# TUGAS DAN LATIHAN
[1] Salin teks dari artikel tentang ambruknya Ponpes Al Khoziny, mulai dari "Baca juga: Kisah" sampai dengan "yang dipasang seadanya.", tanpa mengubah satu huruf pun.
[2] Lanjutkan artikel tentang amputasi santri di reruntuhan Ponpes Al Khoziny, dimulai dari kalimat sesudah kalimat terakhir yang tercantum.

SIDOARJO, KOMPAS.com - Suasana mencekam menyelimuti Pondok Pesantren Al Khoziny Buduran, Sidoarjo, Jawa Timur, Senin (29/9/2025) malam lalu.
Bangunan tiga lantai ambruk, menimbun sejumlah santri. Di balik reruntuhan beton yang berat, seorang santri bernama Nur Ahmad terjebak dengan lengan tertindih material bangunan.
Di saat genting itulah, keputusan sulit harus diambil, yaitu amputasi yang dilakukan di lokasi agar nyawa korban bisa diselamatkan.
“Jam 07.11 saya ditelepon direktur RSUD RT Notopuro Sidoarjo yang sedang bersama bupati, Dinkes, dan tim SAR. Beliau menyampaikan ada satu pasien yang terjebak dan tergencet lengannya di bawah reruntuhan. Pasien ini kemungkinan memerlukan tindakan amputasi di tempat,” tutur dr Larona Hydravianto, Spesialis Ortopedi dan Traumatologi RSUD RT Notopuro, menceritakan pengalamannya menolong korban tragedi Al Khonziny dalam Obrolan News Room, Kompas.com.
Tanpa ragu, ia pun menuju lokasi. Setelah tiba bersama tim SAR, ia merayap ke titik korban berada.
Baca juga: Kisah Santri Evakuasi Adiknya yang Meninggal Saat Tragedi Ponpes Al Khoziny
Suasana gelap, sempit, dan pengap, hanya diterangi lampu kecil yang dipasang seadanya.
“Saya masuk, melakukan evaluasi awal, memanggil dan menyapa. Jawaban pasien iya, iya, aduh dengan suara pelan karena lemah. Matanya bisa terbuka, kaki bisa bergerak pelan, tapi tangan kanan benar-benar tergencet di bawah reruntuhan yang sudah sampai lantai. Tidak ada ruang sama sekali,” ucapnya.
Ia juga sempat meraba jari-jari korban yang dingin dan tidak bergerak. Karena kondisi sudah syok dan jika menunggu lebih lama hanya akan memperbesar risiko.
“Kalau kita tunggu, tidak tahu bangunannya bisa diangkat atau tidak, nanti malah membahayakan pasien. Sehingga kita lakukan amputasi ditempat,” ujarnya.

# DATA YANG DITAMPILKAN
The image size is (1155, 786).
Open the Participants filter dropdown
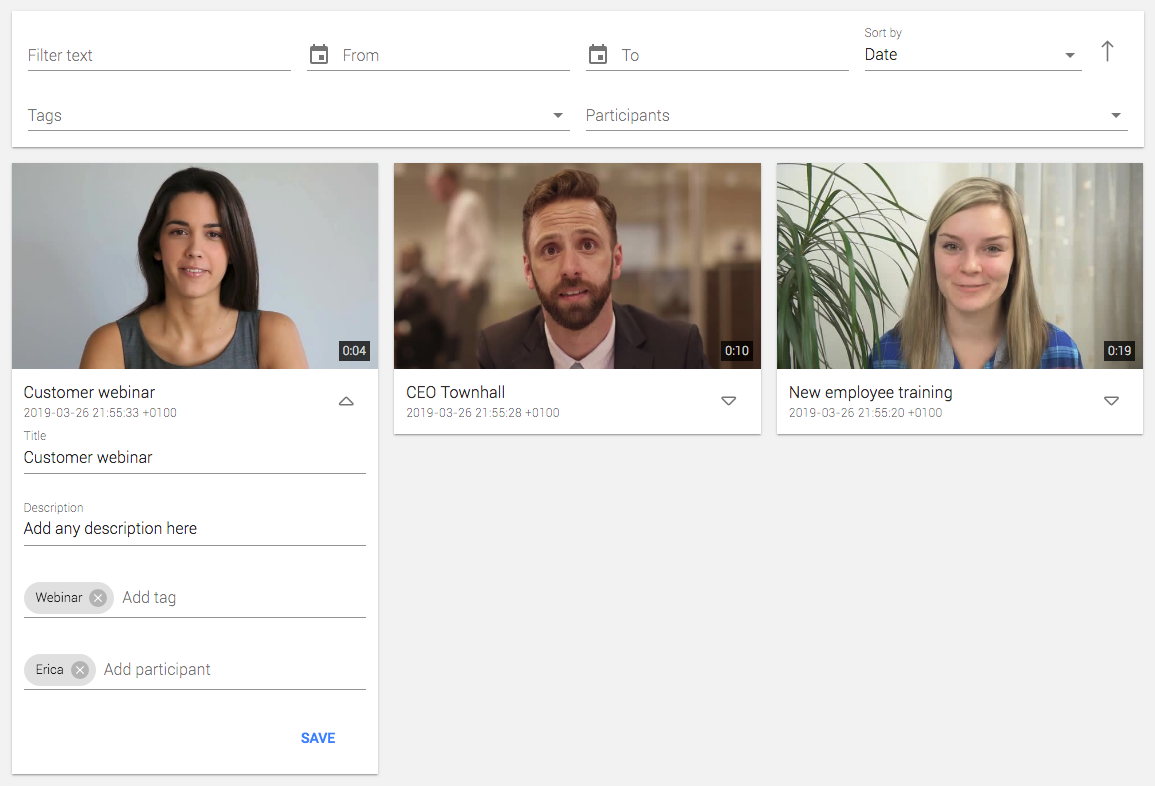856,116
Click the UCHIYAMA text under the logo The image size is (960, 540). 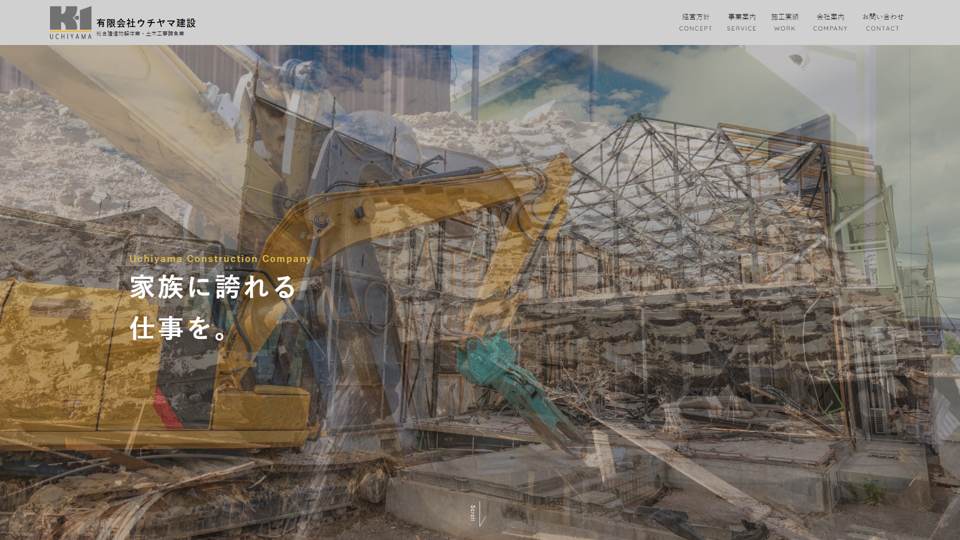[70, 35]
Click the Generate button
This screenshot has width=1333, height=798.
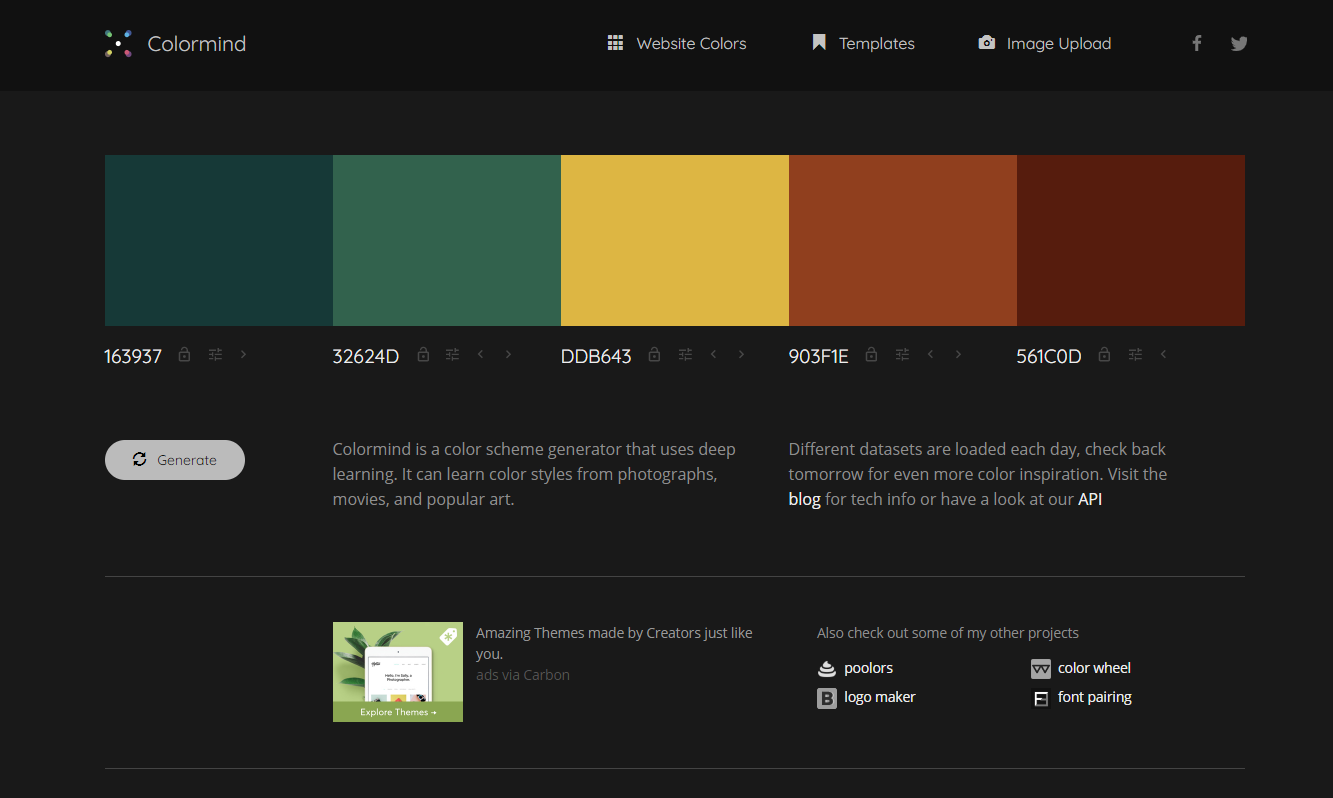pos(175,460)
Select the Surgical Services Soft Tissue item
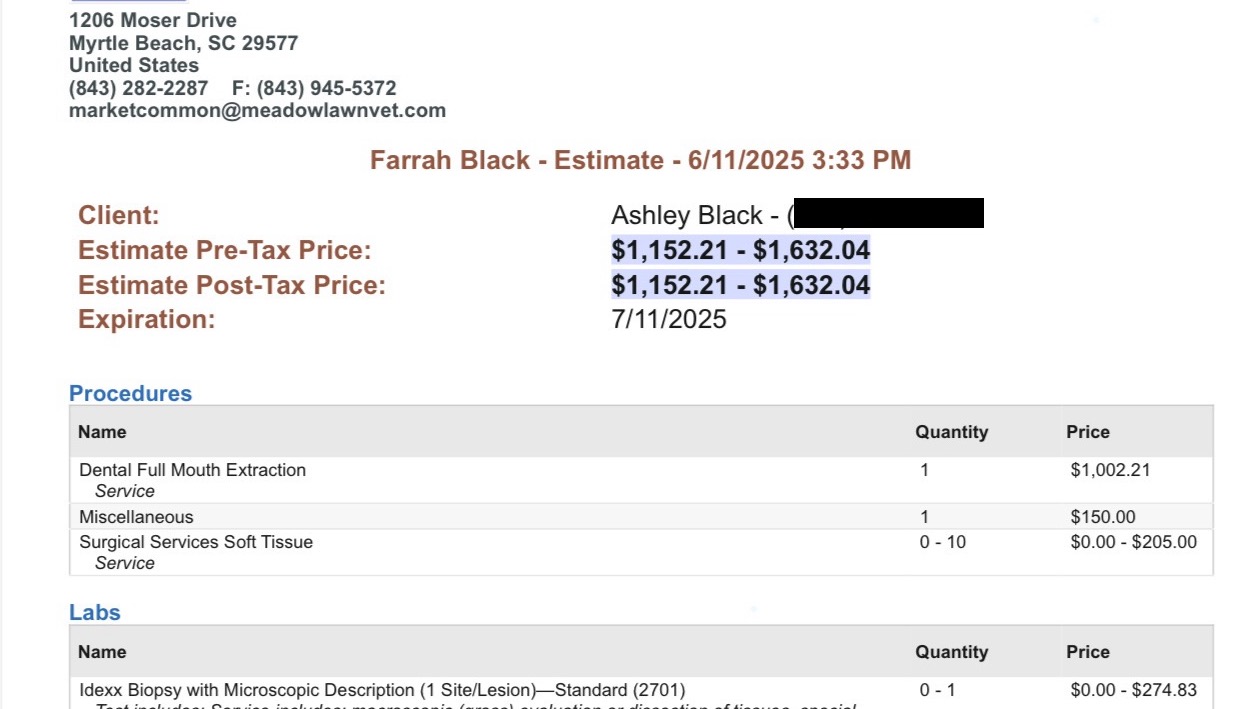Image resolution: width=1255 pixels, height=709 pixels. (x=196, y=542)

# JAWABAN TERTULIS
[1]
Baca juga: Kisah Santri Evakuasi Adiknya yang Meninggal Saat Tragedi Ponpes Al Khoziny
Suasana gelap, sempit, dan pengap, hanya diterangi lampu kecil yang dipasang seadanya.

[2]
Amputasi yang biasanya dilakukan dengan peralatan lengkap di rumah sakit. Namun, saat itu harus dilakukan di bawah puing-puing rapuh, sehingga membuat situasi sangat berbeda.
Baca juga: BNPB: Tim SAR Sempat Gatal-gatal Selama Proses Evakuasi di Ponpes Al Khoziny
Sebelum melakukan tindakan, tim sempat menyiapkan sejumlah alat, tetapi ia menolak demi keselamatan pasien.
“Saya minta waktu untuk meminta bantuan. Kami memanggil dr Farouq Abdurrahman (anestesi), dr Aaron Franklyn (PPDS Ortopedi), serta perawat dan peralatan operasi lengkap, termasuk tabung oksigen,” kata dokter yang menempuh pendidikan Medical Doctor di Universitas Airlangga, Surabaya itu.
Nur Ahmad yang diamputasi usai tertimpa reruntuhan Ponpes Al Khoziny Sidoarjo, Jumat (3/10/2025).Tiga puluh menit kemudian, bantuan datang. Meski ruang gerak terbatas, tim dokter tetap melakukan operasi dengan prinsip cepat dan tepat.
“Saya putuskan memotong di sendi karena hanya perlu pisau kecil. Tidak butuh banyak alat, karena manuvernya terbatas,” ujar dia.
Bagi dr Larona Hydravianto dan tim, masuk ke reruntuhan bukan tanpa rasa was-was. Apalagi, di bawah puing bangunan yang sewaktu-waktu bisa runtuh kembali.